WHAT IS ASKED >> Count the lines in the entries below that contain the string "dimensions", matching case exactly, and reply with the number alone.

[Rows on where targets appear]
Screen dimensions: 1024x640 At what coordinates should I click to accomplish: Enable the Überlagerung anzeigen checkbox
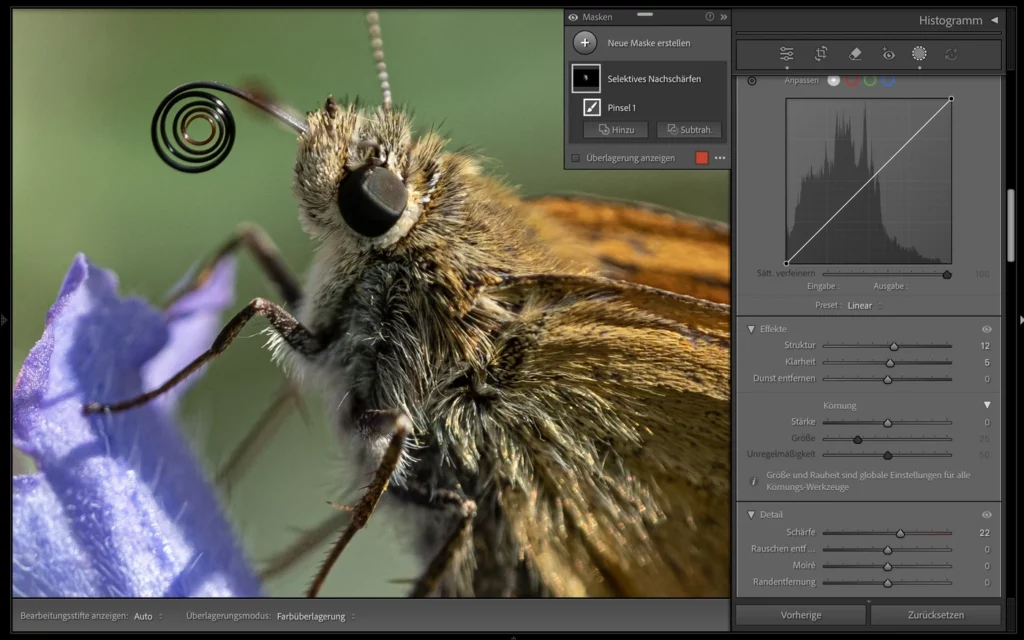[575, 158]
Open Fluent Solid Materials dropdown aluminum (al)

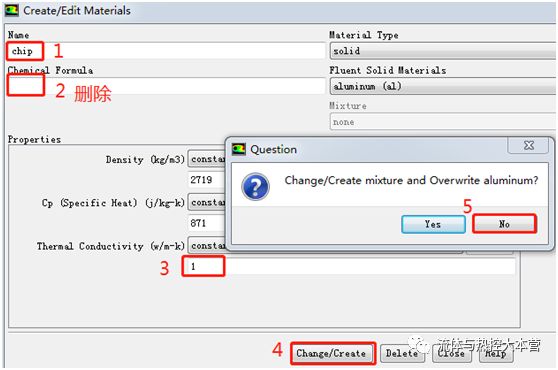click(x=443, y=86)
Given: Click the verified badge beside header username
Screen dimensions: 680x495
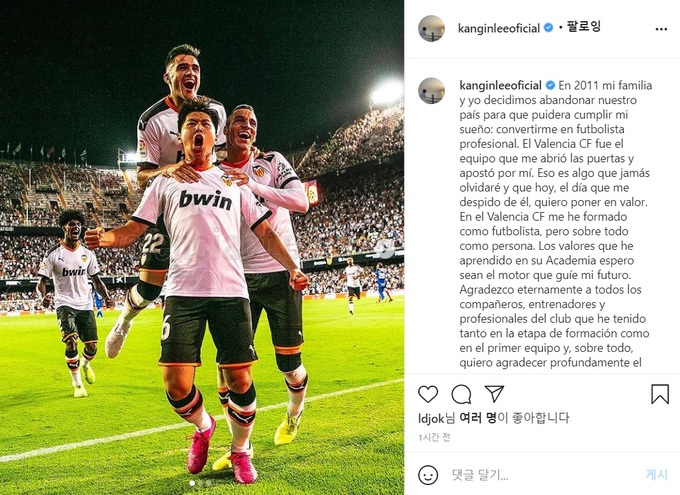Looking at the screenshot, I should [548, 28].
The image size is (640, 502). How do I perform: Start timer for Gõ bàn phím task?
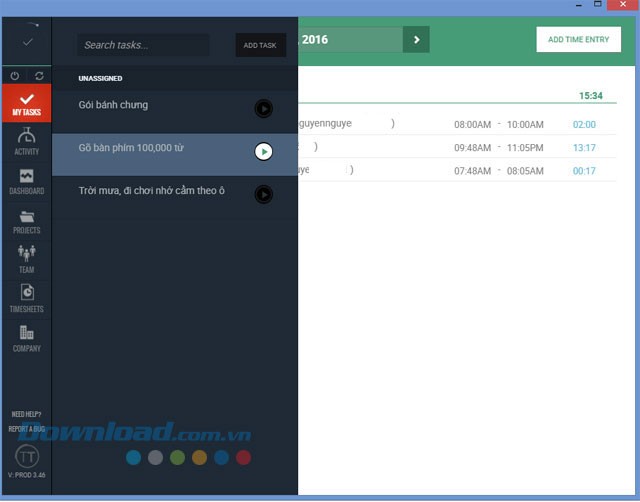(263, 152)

EXERCISE RESULT >> 2